Text excerpt:
* begin *

When it comes to customer and product profitability, the numbers often reveal a surprising truth: many businesses are losing money on some orders without even knowing it.
Poor visibility in this area can drain profits through the supply chain and logistics operations.
Watch the video below to learn how to address these hidden challenges.
Why Don’t Businesses Address Profit Leaks in Their Supply Chain?
For the past 30 years, I’ve worked with businesses to help them improve their logistics and supply chain operations. One area that continues to surprise me is how many businesses fail to recognize the cost leaks they have due to poor visibility of customer and product profitability. From my experience, I’d estimate that 10-30% of customer orders in most organizations are actually loss-making. However, many companies are completely unaware of this because their reporting systems don’t give them the insights they need.
But instead of focusing on detailed cost analysis, I want to address a more fundamental question: Why don’t businesses fix this issue? If you knew 18% of your customer orders were losing money, why wouldn’t you take action? The reality is, many businesses just don’t.

* end *

Element and text position data
* begin *

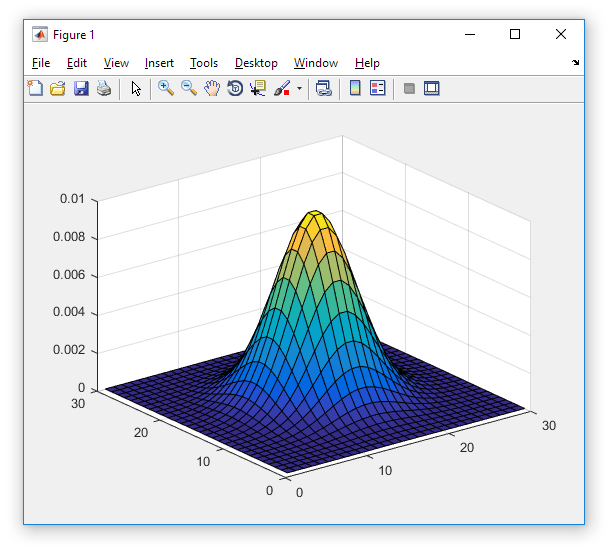Image resolution: width=614 pixels, height=554 pixels.
Task: Select the Brush data tool
Action: (x=282, y=88)
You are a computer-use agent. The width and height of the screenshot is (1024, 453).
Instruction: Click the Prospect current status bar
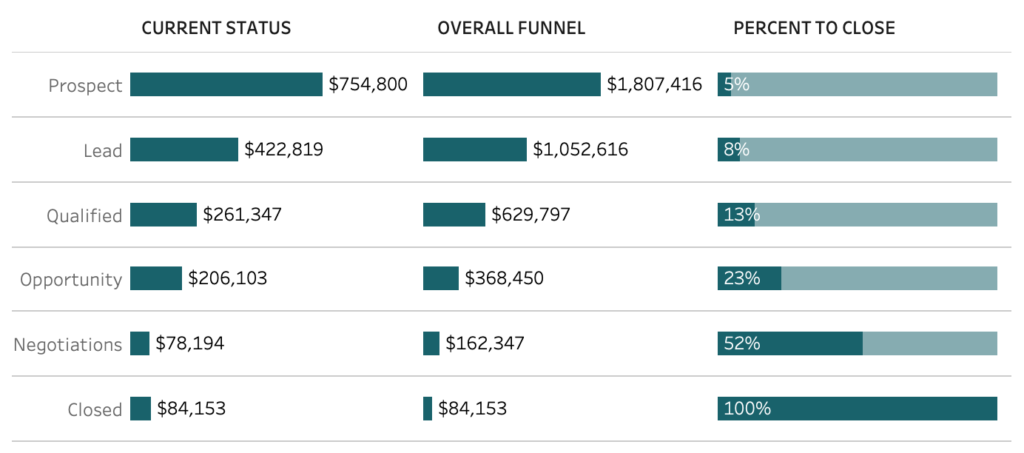226,85
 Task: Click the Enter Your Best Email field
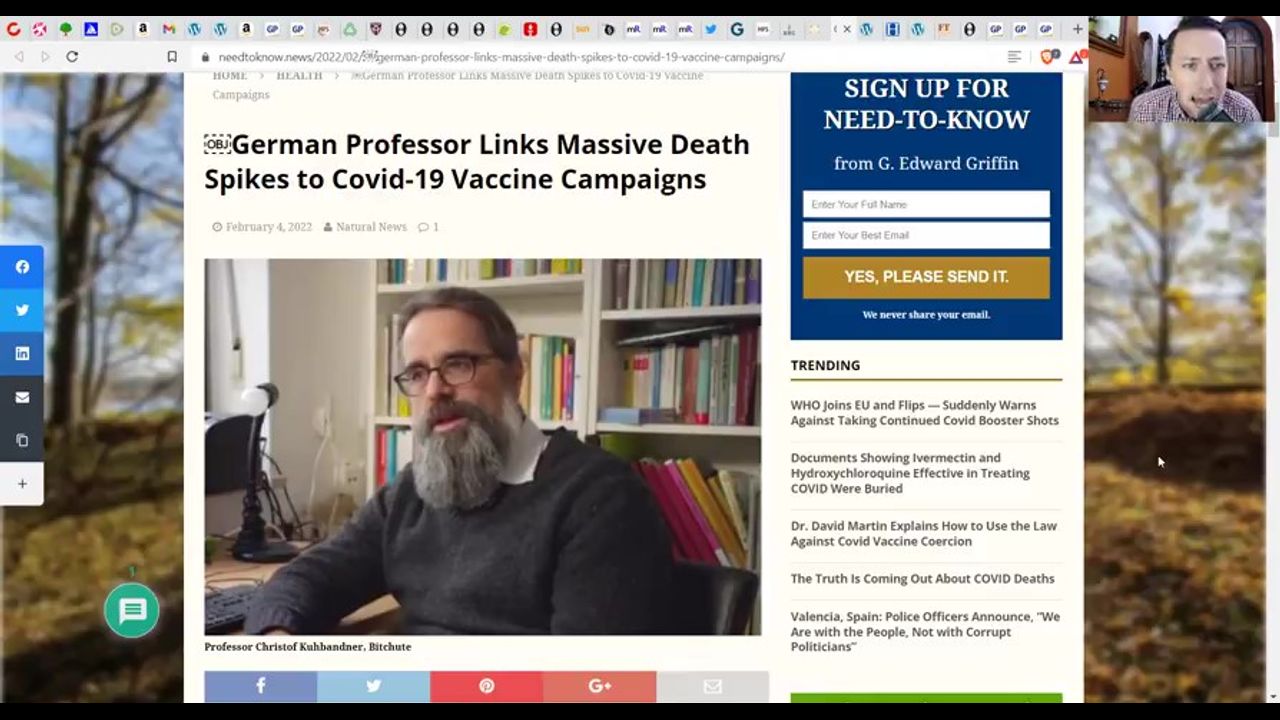click(926, 235)
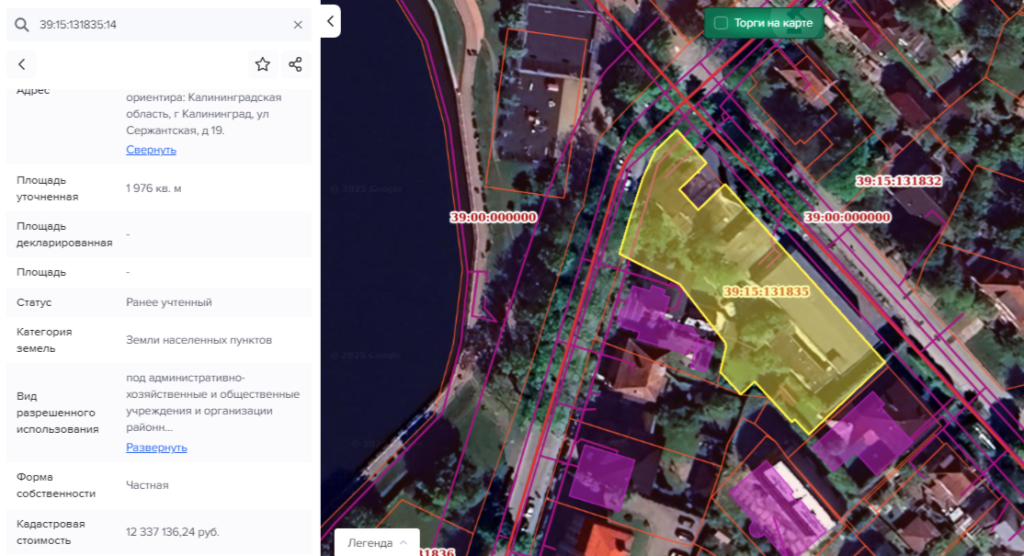Collapse the side panel with chevron button
This screenshot has width=1024, height=556.
point(331,20)
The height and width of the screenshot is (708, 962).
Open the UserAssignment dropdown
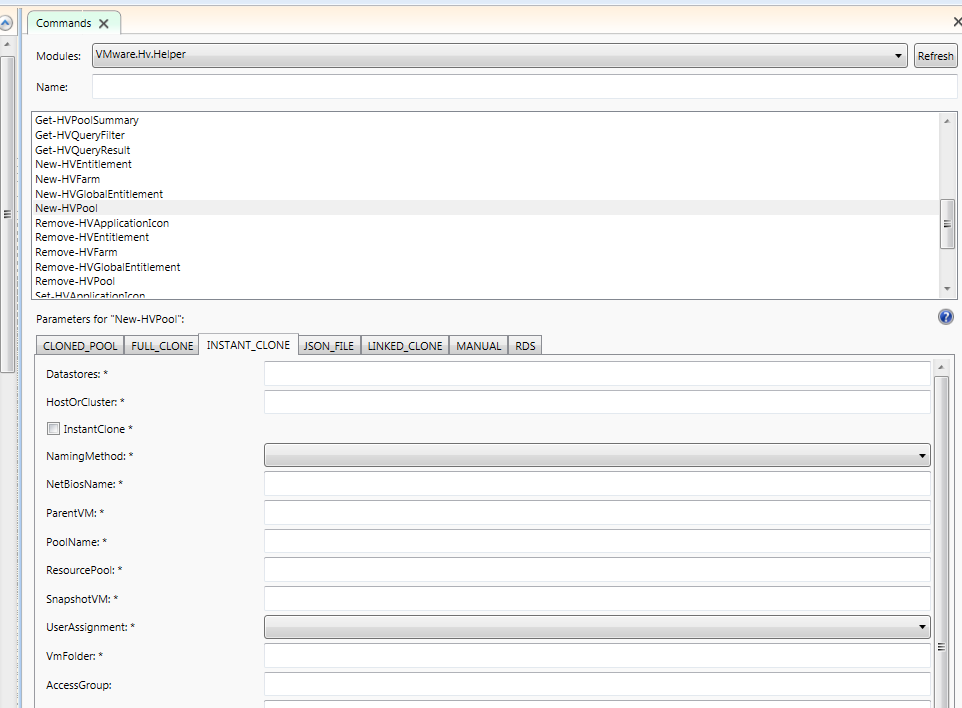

* end *

Things to do:
1 - In the supply chain profitability text, repeat the part that opens with the words containing "Poor visibility in" and closes with "these hidden challenges.".
2 - Answer these questions from the supply chain profitability text:
(a) According to the text, through which operations can poor visibility drain profits?
(b) What share of customer orders in most organizations does the writer estimate are loss-making?
(c) What percentage of customer orders is used in the question about why businesses wouldn't take action?

Responses to the exercise:
1 -
Poor visibility in this area can drain profits through the supply chain and logistics operations.
Watch the video below to learn how to address these hidden challenges.

2 -
(a) Supply chain and logistics operations.
(b) 10-30%.
(c) 18%.